═════ TEXT SECTION ═════
- Born: c. 1840s
- Died: 16 May 1868 Near Magdala, Ethiopia
- Other names: Queen Terunesh
- Occupation: Empress consort
- Known for: Role in the 1868 British Expedition to Abyssinia; mother of Prince Alemayehu
- Title: Empress consort of Ethiopia
- Spouse: Tewodros II
- Children: Dejazmach Alemayehu
- Parents: Wube Hayle Maryam (father); Woizero Lakiyaye (mother);

= Tiruwork Wube =

Empress consort of Ethiopia and wife of Emperor Tewodros II

Tiruwork Wube (died 16 May 1868), also known as Queen Terunesh, was Empress consort of Ethiopia as the second spouse of Emperor Tewodros II of Ethiopia.

==Origin==
She was the daughter of Dejazmatch Wube Hayle Maryam, an ethnic Amhara, and the prince of Semien province who became the virtual ruler of all of northern Ethiopia after his conquest of Tigray province and parts of modern day Eritrea during the 1830s and 1840s.
Her mother was Woizero Lakiyaye, a noblewoman of Tigray Tiruwork Wube was maternally a descendant of Ras Wolde Selassie who ruled much of the region and established his capital at Chalacot in the late 1700s. The family of Dejazmatch Wube were descended from Emperor Fasilides, and the Dejazmatch had long harbored ambitions of becoming Emperor himself. However, Tewodros II defeated Wube, and had himself crowned at the church of Derasge Maryam that Wube is said to have built for his own planned coronation. Tewodros is said to have especially hated Dejazmach Wube among his enemies and ordered that he be chained and imprisoned for life along with his sons. A deeply religious woman, Tiruwork Wube endured her father's condition by resorting to prayer and fasting, and planned on entering a convent.

==Marriage==
Following the death of Tewodros II's much loved first wife, Empress Tewabech Ali, his intimates began to discreetly look for an appropriate consort to provide him with an heir and to calm his more extreme moods as his late wife had done. Legend states that one of the Emperor's officers was attending Sunday services at a church at Derasge when Tewodros was staying there, and was struck at the beauty, the aristocratic deportment, and the deep piety of a woman worshiping there. He immediately went to the Emperor and told him he had seen the woman "meant to be the wife of my sovereign". Tewodros made inquiries, and learned that the woman was none other than the daughter of his enemy Wube Hayle Maryam. However, her royal bearing, her illustrious family tree, and great beauty impressed him sufficiently to want to marry the daughter of one of his greatest foes. Tiruwork Wube resisted, begging to be allowed to enter a convent, but her family prevailed upon her to marry the Emperor in hopes that the harsh imprisonment of her father and brothers might be ended, or at least eased.
═════ GIVEN MATERIAL ═════
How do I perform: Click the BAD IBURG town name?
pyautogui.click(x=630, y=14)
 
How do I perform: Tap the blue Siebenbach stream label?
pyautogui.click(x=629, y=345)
═════
■ **EXERCISE BRIEF**
Please carry on the article about Tiruwork Wube, starting right after its final sentence.

■ **THE RESULT**
Unfortunately, the marriage was not a particularly happy one. Unlike his first wife, his new Empress was not able to calm his rages, and probably had little interest in doing so. The Emperor had ordered the conditions of imprisonment eased on Dejazmach Wube and his sons, but had not freed them as Empress Tiruwork had hoped, and this contributed to the coldness that developed between them. Tiruwork Wube also believed that in marrying Tewodros, whom her peers regarded as a usurper, she had married below her station. She deliberately refused to rise to her feet when he entered a room as was customary, often pretending not to have seen him. Once upon entering a room where his wife was seated, Tewodros found her reading a book of Psalms and pretending to not notice his entrance. He angrily asked her why she did not rise. The Empress ignored him. In a fury the Emperor loudly demanded to know why she dared to ignore him when he spoke to her, she casually looked up and said "I am speaking with someone far greater than you". The Emperor stormed out. Tiruwork Wube was cold and condescending to Tewodros, and he was angry and cruel in return. He philandered regularly, even referring to one of his mistresses as "Empress Yitemegnu". They did however manage to produce a son, Dejazmach Alemayehu Tewodros, whom both adored.

While the marriage was quite stormy, and they spent time separated from each other frequently, they were reconciled on several occasions, and were reconciled at the time that the British arrived in 1868 to free the European prisoners the Emperor had seized. On one occasion, when Menelik of Shewa arrived at Magdala with his army and threatened to take over the mountain citadel in Tewodros' absence, Empress Tiruwork was instrumental in rallying the Emperor's forces and repelling Menelik.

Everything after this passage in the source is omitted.